The DEA said Cardinal Health had an unusually high number of shipments of controlled painkillers to four pharmacies. The agency suspended Cardinal Health’s controlled substance license at its distribution center in Lakeland, Florida. The center serves 2,500 pharmacies in Florida, Georgia and South Carolina. After the DEA suspended the company’s license, a federal judge granted a temporary restraining order against the DEA’s suspension order.
The agency also moved to suspend four pharmacies in Sanford, Florida, including two CVS pharmacies, from selling controlled substances.

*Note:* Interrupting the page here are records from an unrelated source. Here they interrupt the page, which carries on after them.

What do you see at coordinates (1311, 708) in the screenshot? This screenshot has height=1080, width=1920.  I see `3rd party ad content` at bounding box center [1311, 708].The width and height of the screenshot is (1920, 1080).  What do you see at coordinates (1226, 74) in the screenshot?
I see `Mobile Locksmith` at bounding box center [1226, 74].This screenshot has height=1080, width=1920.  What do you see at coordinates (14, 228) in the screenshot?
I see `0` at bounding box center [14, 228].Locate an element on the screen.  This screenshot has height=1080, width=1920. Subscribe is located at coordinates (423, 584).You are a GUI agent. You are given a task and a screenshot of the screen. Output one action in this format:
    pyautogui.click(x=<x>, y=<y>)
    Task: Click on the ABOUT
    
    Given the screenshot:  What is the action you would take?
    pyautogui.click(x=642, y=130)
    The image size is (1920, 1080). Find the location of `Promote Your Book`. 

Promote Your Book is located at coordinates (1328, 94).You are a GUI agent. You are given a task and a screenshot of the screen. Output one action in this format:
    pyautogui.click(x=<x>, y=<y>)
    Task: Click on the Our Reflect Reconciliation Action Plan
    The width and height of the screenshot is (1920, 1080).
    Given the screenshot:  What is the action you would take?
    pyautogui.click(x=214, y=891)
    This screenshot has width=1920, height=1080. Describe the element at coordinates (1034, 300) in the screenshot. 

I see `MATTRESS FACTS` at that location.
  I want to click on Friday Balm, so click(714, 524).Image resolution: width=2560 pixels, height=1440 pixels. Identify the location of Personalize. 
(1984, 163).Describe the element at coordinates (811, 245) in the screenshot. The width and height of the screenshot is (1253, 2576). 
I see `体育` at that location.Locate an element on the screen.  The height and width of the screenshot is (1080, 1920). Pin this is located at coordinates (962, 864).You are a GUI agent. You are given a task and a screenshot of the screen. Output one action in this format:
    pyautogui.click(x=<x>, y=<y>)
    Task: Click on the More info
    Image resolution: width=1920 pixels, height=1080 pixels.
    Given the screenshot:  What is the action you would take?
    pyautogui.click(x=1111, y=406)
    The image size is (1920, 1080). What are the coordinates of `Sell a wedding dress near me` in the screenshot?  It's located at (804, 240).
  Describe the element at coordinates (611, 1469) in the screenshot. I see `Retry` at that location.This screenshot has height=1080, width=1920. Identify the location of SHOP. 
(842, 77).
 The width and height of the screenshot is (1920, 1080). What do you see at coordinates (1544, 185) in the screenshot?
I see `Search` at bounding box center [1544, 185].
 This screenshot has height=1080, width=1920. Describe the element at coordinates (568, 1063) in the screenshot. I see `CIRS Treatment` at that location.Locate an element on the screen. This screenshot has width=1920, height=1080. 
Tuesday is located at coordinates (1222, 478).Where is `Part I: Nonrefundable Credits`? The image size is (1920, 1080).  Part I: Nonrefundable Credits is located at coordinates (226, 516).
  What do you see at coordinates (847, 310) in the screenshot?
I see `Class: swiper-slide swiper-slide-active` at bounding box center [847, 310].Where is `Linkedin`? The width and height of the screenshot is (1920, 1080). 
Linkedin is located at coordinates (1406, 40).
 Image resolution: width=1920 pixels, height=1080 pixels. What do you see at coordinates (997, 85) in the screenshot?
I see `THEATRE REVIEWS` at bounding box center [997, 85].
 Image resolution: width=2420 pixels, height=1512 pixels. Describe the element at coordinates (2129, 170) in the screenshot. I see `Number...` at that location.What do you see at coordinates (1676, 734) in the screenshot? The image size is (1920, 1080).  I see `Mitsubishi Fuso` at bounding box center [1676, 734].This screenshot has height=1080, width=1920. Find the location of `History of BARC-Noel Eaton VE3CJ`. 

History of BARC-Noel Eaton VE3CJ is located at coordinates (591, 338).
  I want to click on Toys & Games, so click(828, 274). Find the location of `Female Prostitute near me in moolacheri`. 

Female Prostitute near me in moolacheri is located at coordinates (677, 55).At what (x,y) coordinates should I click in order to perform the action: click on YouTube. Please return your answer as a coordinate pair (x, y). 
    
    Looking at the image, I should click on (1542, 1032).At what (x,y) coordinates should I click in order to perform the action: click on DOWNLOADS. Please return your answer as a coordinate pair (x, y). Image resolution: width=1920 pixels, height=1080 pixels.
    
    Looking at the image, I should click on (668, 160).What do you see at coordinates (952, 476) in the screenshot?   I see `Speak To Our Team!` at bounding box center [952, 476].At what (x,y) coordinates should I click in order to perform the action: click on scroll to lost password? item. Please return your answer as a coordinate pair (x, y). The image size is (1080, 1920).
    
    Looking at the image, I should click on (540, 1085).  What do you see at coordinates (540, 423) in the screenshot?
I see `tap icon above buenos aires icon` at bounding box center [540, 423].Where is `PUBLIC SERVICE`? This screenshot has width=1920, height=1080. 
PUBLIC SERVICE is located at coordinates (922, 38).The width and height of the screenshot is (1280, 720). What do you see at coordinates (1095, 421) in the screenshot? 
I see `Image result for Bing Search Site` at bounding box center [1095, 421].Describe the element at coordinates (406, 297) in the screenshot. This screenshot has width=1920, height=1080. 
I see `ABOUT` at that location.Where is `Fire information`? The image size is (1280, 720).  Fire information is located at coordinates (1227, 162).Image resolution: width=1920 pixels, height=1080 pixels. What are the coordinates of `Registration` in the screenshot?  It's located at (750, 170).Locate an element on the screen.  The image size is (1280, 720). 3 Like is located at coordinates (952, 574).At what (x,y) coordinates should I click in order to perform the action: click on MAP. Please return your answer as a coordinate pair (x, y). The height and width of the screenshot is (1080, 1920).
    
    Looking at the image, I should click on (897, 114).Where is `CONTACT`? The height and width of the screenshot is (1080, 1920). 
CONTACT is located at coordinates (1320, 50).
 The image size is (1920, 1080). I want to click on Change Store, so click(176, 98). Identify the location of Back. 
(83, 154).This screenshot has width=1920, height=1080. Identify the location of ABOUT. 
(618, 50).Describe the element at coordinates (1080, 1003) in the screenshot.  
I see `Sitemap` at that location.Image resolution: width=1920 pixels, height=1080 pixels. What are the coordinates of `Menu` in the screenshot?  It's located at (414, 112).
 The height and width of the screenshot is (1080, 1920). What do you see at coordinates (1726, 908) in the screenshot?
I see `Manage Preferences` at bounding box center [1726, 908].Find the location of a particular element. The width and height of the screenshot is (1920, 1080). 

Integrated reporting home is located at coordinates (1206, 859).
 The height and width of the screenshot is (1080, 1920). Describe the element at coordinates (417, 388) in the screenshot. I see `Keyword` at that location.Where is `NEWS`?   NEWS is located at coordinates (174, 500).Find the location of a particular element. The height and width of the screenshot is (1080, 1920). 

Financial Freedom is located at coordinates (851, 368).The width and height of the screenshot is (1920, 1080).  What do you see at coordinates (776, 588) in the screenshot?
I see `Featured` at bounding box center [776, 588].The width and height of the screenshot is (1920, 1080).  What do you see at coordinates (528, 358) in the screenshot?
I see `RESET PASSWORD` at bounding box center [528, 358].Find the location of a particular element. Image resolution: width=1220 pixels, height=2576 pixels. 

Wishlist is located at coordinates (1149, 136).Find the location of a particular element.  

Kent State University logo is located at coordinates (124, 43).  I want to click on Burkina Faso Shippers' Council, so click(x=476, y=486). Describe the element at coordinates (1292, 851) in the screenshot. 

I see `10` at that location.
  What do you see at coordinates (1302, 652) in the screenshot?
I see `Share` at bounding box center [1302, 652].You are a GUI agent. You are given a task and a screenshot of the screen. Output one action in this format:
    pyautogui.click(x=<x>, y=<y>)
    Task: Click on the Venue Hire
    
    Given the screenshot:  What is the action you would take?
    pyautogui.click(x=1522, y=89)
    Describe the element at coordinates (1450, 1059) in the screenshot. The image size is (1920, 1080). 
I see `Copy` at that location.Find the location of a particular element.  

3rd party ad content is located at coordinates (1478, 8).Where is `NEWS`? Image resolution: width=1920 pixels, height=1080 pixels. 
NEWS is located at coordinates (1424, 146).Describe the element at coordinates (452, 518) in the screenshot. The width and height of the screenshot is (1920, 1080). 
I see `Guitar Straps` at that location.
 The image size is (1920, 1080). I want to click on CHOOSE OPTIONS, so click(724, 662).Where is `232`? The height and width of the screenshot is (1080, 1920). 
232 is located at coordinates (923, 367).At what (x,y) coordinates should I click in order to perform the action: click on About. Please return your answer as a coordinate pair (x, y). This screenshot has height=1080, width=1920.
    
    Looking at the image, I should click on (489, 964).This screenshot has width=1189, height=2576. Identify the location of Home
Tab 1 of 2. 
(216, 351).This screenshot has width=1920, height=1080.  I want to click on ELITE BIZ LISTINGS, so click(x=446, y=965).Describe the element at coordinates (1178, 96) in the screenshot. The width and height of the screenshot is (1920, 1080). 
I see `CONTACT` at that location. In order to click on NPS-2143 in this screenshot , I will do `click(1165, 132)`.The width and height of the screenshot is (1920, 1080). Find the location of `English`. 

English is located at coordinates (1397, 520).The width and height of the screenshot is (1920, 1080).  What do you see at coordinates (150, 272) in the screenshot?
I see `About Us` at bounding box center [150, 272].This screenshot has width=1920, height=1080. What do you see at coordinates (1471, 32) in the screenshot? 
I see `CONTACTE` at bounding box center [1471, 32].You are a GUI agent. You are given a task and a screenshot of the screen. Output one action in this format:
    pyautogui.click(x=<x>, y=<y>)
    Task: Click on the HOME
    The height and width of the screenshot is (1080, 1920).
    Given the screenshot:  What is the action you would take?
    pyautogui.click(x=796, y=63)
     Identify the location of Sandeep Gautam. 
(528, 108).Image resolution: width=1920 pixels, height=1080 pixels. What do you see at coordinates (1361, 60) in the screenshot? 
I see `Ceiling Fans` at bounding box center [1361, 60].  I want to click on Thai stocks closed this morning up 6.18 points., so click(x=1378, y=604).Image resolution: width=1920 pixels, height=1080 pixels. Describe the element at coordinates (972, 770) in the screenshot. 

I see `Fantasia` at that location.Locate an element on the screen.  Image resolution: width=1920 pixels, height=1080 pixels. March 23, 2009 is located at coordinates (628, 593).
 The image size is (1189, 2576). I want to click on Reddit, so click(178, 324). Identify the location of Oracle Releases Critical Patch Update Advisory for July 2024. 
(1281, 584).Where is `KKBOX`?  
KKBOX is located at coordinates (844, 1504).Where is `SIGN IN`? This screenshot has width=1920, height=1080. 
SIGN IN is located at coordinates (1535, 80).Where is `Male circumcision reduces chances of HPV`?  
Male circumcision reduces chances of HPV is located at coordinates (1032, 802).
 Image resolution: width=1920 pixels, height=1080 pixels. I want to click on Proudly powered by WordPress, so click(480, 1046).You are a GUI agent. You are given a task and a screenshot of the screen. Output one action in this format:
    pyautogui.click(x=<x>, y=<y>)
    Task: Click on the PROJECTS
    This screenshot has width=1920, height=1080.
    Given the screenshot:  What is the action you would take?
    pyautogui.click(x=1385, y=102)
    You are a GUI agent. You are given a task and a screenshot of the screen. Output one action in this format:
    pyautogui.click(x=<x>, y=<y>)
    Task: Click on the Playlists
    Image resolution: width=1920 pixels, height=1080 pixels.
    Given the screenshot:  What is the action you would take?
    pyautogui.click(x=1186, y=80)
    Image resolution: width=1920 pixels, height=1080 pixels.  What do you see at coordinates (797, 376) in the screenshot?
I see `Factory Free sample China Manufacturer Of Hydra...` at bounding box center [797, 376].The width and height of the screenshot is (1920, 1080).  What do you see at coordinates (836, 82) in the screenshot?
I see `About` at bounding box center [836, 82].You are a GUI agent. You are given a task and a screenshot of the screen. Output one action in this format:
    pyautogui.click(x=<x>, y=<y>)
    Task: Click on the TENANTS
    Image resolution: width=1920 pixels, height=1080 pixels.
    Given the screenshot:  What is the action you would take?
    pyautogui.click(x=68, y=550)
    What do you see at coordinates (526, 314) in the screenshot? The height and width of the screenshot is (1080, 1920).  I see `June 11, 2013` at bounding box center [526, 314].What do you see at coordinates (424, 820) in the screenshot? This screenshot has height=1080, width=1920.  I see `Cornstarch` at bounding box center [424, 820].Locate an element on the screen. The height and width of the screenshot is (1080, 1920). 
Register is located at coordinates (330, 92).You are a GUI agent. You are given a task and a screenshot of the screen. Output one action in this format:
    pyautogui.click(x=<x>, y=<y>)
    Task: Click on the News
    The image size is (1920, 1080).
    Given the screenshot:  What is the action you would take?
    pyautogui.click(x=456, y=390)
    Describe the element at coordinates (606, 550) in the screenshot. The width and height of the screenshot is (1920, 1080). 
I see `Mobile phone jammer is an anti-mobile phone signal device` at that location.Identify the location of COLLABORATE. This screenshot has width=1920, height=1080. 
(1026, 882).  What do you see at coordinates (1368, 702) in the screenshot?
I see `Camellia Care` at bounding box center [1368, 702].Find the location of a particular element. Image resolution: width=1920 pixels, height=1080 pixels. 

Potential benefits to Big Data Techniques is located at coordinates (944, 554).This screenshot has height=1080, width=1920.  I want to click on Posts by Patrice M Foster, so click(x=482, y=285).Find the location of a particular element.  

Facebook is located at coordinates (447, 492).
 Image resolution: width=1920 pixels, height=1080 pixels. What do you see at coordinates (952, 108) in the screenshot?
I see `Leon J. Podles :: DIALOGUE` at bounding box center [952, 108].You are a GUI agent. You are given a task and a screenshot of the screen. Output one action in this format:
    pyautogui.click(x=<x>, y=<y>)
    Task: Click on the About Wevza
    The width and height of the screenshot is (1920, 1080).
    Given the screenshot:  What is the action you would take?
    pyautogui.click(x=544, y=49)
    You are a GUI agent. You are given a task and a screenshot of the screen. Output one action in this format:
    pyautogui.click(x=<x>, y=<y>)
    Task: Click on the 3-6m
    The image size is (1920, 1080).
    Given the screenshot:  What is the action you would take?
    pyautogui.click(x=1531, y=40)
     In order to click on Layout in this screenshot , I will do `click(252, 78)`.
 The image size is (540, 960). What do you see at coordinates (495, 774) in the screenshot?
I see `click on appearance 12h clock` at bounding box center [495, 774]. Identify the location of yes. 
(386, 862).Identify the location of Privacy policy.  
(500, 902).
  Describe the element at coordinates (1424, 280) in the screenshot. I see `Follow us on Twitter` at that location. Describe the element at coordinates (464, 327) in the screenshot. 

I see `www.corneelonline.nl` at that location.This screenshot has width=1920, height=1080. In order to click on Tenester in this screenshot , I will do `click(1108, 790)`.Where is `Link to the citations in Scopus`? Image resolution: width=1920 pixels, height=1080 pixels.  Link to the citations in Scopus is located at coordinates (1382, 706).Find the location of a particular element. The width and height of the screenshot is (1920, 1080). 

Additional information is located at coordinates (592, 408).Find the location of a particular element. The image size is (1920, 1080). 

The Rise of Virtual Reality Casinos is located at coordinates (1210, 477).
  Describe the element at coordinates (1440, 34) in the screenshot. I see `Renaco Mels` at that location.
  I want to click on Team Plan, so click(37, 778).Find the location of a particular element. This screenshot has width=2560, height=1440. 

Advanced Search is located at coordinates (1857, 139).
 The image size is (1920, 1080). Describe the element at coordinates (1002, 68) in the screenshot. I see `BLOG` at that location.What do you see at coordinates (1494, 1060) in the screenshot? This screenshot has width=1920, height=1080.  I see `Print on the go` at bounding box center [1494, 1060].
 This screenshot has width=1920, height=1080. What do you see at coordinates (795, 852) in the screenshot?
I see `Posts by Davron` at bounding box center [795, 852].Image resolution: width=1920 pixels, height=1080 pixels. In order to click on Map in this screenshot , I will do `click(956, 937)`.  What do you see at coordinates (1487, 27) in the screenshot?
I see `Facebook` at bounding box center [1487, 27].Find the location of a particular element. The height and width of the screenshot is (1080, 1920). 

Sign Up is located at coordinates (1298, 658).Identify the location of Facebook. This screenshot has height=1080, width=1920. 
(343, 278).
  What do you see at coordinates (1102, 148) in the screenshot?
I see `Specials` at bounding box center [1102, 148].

A federal judge has granted CVS a temporary restraining order, which will allow the company to continue to sell controlled prescription drugs at two pharmacies in Florida. Judge Amy Berman Jackson, of the U.S. District Court in Washington, D.C., said it was likely CVS will be able to show that the DEA did not establish the “imminent danger to public health” that is needed to suspend pharmacies’ registrations.
According to the Wall Street Journal, the DEA said the pharmacies were dispensing “staggering” amounts of oxycodone. The agency also said in 2011, Cardinal shipped enough oxycodone to Sanford to give 59 of the pills to every man, woman, and child there.
The DEA’s strategy targets not only individual doctors and patients, but also retail chains and suppliers. The agency wants these companies to closely monitor where their drugs are going, and to quickly act on signs they are being diverted.
Both Cardinal and CVS deny any wrongdoing, and say they did react quickly when they saw signs of problems with controlled drugs. Cardinal said it needs better guidance from the DEA on how it should police the pharmacies and hospitals it distributes drugs to.